From the night she is rescued as a baby out of the flames of a sinking ship, to the day she joins a pair of daredevil pilots looping and diving over the rugged forests of her childhood, to the thrill of flying Spitfires during the war, the life of Marian Graves has always been marked by a lust for freedom and danger. In 1950, she embarks on the great circle flight, circumnavigating the globe. It is Marian's life dream and her final journey, before she disappears without a trace. Half a century later, Hadley Baxter, a brilliant, troubled Hollywood starlet is irresistibly drawn to play Marian Graves, a role that will lead her to probe the deepest mysteries of the vanished pilot's life.

 

Phosphorescence by Julia Baird.

Over the last decade, we have become better at knowing what brings us contentment, well-being and joy. We know, for example, that there are a few core truths to science of happiness. We know that being kind and altruistic makes us happy, that turning off devices, talking to people, forging relationships, living with meaning and delving into the concerns of others offer our best chance at achieving happiness. But how do we retain happiness? It often slips out of our hands as quickly as we find it. So, when we are exposed to, or learn, good things, how do we continue to burn with them? And more than that, when our world goes dark, when we're overwhelmed by illness or heartbreak, loss or pain, how do we survive, stay alive or even bloom? In the muck and grit of a daily existence full of disappointments and a disturbing lack of control over many of the things that matter most - finite relationships, fragile health, fraying economies, a planet in peril - how do we find, nurture and carry our own inner, living light - a light to ward off the darkness?

 

Tiny Beautiful Things by Cheryl Strayed.

Rich with humour, insight, compassion - and absolute honesty - Tiny Beautiful Things is a balm for everything life throws our way, administered by the author of the New York Times-bestselling memoir, WildLife can be hard: your lover cheats on you, you lose a family member, you can't pay the bills.
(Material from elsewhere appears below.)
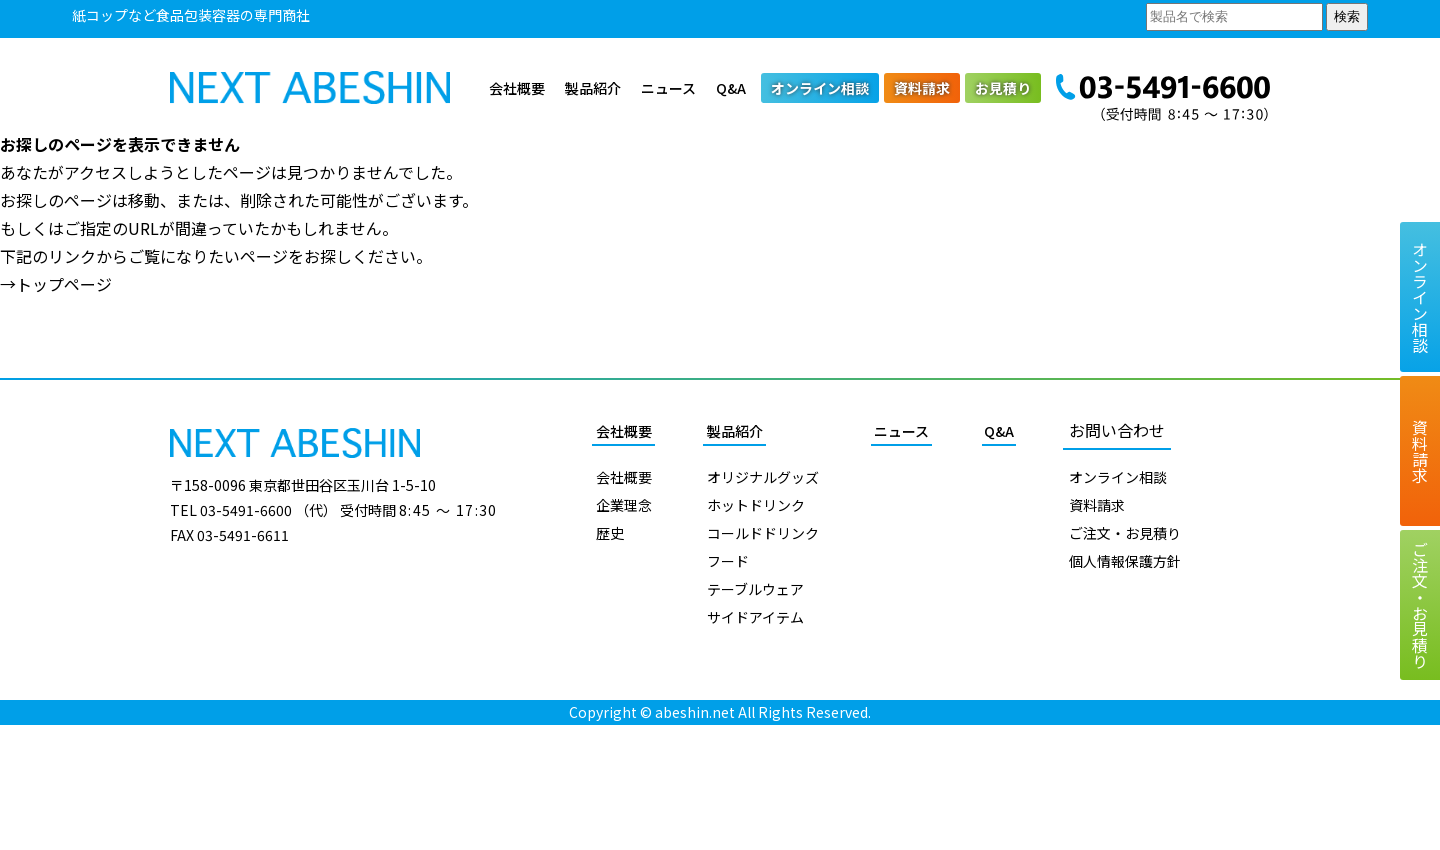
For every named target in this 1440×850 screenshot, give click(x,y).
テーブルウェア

But it can be pretty great, too: you've had the hottest sex of your life, you get that plum job, you muster the courage to write your novel. Everyday across the world, people go through the full and glorious gamut of life - but sometimes, a little advice is needed. For several years, thousands turned to Cheryl Strayed, a then-anonymous internet Agony Aunt. But unlike most Agony Aunts, this one's advice was spun from genuine compassion and informed by a wealth of personal experience - experience that was sometimes tragic and sometimes tender, often hilarious and often heartbreaking. Having successfully battled her own demons while hiking the Pacific Crest Trail, Cheryl Strayed sat down to answer the letters of the frightened, the anxious, the confused; and with each gem-like correspondence - of which the best are collected in this volume - she proved to be the perfect guide for those who had got a little lost in life.